EXERCISE OBJECTIVE – Which lines of the listing hold the string "next"? Copy those lines.

EXERCISE DATA –
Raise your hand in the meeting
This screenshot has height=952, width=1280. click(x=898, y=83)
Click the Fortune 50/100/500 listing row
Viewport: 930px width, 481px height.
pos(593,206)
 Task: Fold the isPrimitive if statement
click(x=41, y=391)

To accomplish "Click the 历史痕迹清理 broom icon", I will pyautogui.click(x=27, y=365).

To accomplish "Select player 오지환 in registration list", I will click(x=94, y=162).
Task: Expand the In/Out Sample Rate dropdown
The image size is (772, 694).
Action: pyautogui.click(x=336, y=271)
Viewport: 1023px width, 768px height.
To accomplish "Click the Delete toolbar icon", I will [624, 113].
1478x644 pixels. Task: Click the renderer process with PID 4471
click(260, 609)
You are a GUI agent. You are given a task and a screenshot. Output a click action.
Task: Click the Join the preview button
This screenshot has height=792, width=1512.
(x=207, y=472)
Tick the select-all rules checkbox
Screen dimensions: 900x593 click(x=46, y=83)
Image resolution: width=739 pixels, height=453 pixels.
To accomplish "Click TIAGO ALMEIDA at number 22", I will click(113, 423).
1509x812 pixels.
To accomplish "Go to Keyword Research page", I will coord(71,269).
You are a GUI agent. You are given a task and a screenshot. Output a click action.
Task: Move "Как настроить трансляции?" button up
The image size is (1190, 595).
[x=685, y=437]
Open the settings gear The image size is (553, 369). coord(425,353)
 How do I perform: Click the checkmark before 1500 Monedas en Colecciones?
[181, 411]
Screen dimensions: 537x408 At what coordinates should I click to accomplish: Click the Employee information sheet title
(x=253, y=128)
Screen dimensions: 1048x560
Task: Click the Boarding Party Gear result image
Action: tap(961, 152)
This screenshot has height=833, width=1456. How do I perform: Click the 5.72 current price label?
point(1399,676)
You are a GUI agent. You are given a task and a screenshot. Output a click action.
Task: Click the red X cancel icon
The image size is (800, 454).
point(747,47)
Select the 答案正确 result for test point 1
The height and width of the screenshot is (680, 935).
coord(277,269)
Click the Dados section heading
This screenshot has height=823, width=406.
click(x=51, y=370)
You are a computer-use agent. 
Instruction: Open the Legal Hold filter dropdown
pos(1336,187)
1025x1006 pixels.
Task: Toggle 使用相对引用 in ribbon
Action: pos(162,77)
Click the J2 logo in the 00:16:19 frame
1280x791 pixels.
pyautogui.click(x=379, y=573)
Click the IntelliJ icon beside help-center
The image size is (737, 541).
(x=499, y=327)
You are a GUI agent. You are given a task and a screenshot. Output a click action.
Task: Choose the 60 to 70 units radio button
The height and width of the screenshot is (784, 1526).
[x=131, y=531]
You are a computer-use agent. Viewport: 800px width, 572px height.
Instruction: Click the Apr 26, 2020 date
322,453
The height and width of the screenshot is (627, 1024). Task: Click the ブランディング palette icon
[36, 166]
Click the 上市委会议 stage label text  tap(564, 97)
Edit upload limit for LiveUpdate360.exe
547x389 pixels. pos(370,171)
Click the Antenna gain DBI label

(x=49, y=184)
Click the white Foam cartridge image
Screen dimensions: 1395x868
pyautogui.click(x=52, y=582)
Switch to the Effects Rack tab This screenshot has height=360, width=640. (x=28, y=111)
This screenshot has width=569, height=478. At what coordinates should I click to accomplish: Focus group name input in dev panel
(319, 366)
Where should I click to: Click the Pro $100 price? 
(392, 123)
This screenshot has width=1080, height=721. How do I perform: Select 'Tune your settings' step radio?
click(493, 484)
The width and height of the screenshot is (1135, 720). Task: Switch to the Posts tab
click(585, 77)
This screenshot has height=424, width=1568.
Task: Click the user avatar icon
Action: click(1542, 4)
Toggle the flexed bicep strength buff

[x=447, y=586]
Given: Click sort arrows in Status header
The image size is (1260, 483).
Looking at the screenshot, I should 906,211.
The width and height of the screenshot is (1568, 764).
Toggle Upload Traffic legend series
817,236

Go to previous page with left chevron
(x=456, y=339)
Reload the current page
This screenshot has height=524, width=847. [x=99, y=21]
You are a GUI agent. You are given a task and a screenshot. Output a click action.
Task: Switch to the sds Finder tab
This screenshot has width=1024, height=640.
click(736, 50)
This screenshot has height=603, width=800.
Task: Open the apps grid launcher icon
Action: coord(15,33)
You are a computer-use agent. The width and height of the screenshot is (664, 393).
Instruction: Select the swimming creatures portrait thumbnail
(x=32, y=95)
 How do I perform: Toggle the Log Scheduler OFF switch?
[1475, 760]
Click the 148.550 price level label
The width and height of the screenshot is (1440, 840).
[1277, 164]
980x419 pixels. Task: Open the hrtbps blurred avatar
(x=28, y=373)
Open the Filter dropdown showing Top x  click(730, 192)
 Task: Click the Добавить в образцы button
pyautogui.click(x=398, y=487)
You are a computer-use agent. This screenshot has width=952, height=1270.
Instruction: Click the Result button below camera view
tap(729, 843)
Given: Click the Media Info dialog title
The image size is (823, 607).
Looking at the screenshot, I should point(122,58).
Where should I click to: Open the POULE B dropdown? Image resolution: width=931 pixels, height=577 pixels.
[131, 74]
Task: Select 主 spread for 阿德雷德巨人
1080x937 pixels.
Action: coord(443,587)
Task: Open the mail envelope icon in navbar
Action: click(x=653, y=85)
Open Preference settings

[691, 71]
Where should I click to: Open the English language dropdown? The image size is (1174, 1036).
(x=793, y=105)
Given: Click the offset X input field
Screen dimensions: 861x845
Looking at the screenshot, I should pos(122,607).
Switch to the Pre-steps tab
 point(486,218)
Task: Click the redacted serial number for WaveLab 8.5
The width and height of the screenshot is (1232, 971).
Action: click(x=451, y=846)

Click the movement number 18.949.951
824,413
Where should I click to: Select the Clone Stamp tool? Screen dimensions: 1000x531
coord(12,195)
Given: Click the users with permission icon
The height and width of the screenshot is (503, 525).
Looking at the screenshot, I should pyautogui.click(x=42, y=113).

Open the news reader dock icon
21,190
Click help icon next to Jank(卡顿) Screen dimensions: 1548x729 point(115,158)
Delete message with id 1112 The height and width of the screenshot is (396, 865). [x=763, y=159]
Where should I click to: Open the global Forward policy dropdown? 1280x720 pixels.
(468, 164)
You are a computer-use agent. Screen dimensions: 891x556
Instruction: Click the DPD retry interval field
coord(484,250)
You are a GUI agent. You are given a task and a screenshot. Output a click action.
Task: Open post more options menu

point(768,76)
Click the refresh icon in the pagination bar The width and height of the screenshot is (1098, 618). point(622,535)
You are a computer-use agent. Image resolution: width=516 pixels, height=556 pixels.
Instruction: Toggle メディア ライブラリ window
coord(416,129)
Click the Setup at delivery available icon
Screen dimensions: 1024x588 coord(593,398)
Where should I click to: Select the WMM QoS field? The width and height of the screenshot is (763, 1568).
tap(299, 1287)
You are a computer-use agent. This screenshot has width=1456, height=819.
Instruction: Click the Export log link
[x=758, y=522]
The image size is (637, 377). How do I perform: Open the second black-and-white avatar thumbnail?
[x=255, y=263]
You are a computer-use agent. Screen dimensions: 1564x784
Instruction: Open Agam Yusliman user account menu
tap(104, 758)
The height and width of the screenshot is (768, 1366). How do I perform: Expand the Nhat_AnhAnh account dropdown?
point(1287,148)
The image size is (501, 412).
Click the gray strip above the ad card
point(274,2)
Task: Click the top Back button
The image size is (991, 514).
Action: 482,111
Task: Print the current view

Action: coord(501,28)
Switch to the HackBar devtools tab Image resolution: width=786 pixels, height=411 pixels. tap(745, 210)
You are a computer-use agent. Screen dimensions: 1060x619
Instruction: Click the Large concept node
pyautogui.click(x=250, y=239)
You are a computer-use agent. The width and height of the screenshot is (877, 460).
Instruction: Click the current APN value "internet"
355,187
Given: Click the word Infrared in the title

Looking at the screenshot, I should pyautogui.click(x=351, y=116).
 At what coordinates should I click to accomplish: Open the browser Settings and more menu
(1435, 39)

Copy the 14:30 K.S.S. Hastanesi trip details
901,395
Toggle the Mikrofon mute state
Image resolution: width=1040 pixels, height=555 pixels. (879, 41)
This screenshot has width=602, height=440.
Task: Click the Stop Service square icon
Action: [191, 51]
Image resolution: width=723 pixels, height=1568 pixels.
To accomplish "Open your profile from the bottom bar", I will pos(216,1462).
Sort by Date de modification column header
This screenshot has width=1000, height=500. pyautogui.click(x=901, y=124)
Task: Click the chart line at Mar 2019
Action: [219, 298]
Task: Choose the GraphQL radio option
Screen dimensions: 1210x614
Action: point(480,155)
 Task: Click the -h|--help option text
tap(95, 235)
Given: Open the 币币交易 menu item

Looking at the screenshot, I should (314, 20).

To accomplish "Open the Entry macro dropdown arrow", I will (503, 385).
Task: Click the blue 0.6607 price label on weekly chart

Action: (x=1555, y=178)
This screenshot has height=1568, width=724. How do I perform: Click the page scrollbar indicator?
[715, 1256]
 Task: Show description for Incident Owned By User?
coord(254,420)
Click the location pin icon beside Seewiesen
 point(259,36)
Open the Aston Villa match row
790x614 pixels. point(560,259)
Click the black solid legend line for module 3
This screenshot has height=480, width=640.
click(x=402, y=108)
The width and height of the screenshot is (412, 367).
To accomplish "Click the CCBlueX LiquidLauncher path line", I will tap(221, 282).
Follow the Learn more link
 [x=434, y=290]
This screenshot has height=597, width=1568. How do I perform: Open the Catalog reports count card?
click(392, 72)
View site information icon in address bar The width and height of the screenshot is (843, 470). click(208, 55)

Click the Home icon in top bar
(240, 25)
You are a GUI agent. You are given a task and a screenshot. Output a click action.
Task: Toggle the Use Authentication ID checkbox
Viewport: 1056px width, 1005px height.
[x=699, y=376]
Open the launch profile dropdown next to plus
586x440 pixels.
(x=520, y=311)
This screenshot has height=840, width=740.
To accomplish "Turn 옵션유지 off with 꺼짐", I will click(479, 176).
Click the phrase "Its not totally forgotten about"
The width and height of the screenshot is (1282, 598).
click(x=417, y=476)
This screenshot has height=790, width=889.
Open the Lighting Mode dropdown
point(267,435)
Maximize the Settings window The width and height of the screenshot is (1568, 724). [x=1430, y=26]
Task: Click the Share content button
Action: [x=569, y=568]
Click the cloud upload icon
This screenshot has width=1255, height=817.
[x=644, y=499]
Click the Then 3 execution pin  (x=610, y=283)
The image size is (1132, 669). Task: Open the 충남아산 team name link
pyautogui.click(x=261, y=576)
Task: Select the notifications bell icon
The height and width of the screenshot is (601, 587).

REPLY TO THE EXERCISE –
Click help icon next to Jank(卡顿) Screen dimensions: 1548x729 point(115,158)
Open the launch profile dropdown next to plus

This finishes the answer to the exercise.